Corrosiva

Crônicas corrosivas e gestos de amor

Cão Soldado

Passeava na esquina sem chamar a atenção. Sem coleira, sem um dono à espreita. Carregava algumas dezenas de pulgas e uma expressão abobada que nunca estimulava reações do tipo “que fofinho”! Apenas mais um virador de latas qualquer.

Seus passos nem pareciam cautelosos. Mas eram. Pata ante pata, cada passo e cada olhar lânguido executados, estrategicamente. Como um bom soldado, não queria chamar a atenção. Somente assim, completaria sua missão.

E foi justamente naquela esquina que resolveu parar. Sua atenção foi chamada para um objeto colocado cuidadosamente na esquina, provavelmente por um benévolo coração humano. Era um pote de ração – para gatos.

O cão sorriu. Na guerra em que lutava havia mais de 15 anos, sempre dependera das pernas para alcançar o inimigo. Agora, no entanto, usando de inteligência e estratégia, simplesmente o esperaria.

Por isso, tratou de atravessar para o outro lado da rua, esconder-se atrás de uma árvore e esperar.
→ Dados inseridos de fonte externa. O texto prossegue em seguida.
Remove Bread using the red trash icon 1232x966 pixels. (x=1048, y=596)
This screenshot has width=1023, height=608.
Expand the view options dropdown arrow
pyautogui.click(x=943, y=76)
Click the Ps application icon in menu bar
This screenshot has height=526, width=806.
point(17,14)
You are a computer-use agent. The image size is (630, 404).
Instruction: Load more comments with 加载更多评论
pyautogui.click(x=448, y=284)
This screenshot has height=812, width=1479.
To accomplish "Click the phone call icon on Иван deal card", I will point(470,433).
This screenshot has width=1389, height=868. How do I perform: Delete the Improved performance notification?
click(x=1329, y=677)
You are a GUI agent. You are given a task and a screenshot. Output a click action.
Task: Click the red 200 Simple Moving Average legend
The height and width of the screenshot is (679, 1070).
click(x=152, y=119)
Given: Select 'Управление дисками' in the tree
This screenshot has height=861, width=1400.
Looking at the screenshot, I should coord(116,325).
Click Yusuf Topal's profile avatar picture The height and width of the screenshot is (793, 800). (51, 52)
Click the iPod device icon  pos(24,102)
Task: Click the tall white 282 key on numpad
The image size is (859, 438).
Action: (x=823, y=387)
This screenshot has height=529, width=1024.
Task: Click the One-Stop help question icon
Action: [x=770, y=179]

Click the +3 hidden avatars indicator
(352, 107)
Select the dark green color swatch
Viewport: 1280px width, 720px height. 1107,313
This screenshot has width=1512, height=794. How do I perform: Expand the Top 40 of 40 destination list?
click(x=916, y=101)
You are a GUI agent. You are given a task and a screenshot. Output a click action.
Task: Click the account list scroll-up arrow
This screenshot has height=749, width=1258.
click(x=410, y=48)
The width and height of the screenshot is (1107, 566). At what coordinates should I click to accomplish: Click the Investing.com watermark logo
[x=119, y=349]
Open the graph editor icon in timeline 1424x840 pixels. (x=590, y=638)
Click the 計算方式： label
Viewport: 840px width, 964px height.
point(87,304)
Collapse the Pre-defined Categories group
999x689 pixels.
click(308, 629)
E ali ficou, pacientemente, enquanto uns vinham e outros iam sem dizer: “Que fofinho”!

Até que surgiu a figura que ele tanto esperava. Um felino marrom, desfilando suavemente sobre um telhado. Seu caminhar era uma dança deleitosa para os olhos apreciarem. Como o cão soldado gostaria de ter uma habilidade assim, em vez daquele caminhar rústico, pesado e torto.

Olhando atentamente, observou quando o gato deu um salto cinematográfico e repousou suas patas no chão sem emitir qualquer ruído. Um exímio caçador, pensou o cão do outro lado da rua.

Aos poucos, o felino se aproximou do pote de ração e se curvou para comer.

Era a deixa que ele precisava.

No entanto, quando o cão soldado deu o primeiro passo de seu ataque mortal, sentiu uma terrível fisgada na perna direita frontal. Praguejou qualquer coisa diante da realidade de sua idade avançada.

Bons tempos em que ele lutava por sua raça com um vigor sem igual. Hoje, sentia dores até nos pelos.

Guerreiro, ainda tentou cruzar a rua para o ataque. Mas as dores impediam-no de avançar com velocidade. Caminhou tão lentamente que deu tempo do gato terminar a refeição e desaparecer rapidamente pelo mesmo telhado de onde surgira.

Não tinha mais idade para confrontos com felinos, pensou.

Por isso, resignado, continuou seu caminhar lânguido pelas ruas, desta vez, mancando muito.

Até que viu outro pote de ração em uma esquina. Desta vez, a ração era para cães. Quando sentiu o cheiro dela, seu estômago revirou, suplicando por uma porção.

Quando se curvou para a primeira abocanhada, percebeu, pelo canto do olho direito, o vulto de um gato saltando violentamente sobre ele.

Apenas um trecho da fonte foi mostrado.